(Records of text and element pointing)
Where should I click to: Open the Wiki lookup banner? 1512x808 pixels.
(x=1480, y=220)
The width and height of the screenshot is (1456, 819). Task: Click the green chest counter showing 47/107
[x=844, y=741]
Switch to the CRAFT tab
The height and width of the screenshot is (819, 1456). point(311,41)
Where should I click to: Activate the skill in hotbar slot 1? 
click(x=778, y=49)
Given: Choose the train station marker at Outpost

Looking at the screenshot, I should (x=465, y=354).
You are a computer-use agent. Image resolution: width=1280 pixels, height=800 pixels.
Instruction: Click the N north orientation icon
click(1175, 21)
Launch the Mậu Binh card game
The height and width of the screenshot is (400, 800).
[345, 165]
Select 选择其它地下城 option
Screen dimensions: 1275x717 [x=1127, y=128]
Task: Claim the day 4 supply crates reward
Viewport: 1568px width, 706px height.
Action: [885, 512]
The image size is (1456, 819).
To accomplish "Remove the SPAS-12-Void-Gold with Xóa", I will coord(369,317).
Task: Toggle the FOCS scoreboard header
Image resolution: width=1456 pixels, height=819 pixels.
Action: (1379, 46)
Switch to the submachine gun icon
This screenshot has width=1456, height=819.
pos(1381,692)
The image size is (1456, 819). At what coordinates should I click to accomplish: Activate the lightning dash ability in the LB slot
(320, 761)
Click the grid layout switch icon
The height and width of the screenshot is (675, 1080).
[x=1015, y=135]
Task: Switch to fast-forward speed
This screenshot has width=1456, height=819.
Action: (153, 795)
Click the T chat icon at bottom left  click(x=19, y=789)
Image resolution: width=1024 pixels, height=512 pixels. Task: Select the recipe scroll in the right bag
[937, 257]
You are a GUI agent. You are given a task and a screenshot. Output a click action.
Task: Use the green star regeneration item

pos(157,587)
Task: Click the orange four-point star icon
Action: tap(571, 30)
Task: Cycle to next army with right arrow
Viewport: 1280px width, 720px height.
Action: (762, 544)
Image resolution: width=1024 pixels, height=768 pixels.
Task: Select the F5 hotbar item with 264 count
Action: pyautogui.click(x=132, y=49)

**REQUEST**
Copy the lines from the one containing "You are a GUI" through the end of the material, inclusive.

**RESPONSE**
You are a GUI agent. You are given a task and a screenshot. Output a click action.
Task: Use the green star regeneration item

pos(157,587)
Task: Click the orange four-point star icon
Action: tap(571, 30)
Task: Cycle to next army with right arrow
Viewport: 1280px width, 720px height.
Action: (762, 544)
Image resolution: width=1024 pixels, height=768 pixels.
Task: Select the F5 hotbar item with 264 count
Action: pyautogui.click(x=132, y=49)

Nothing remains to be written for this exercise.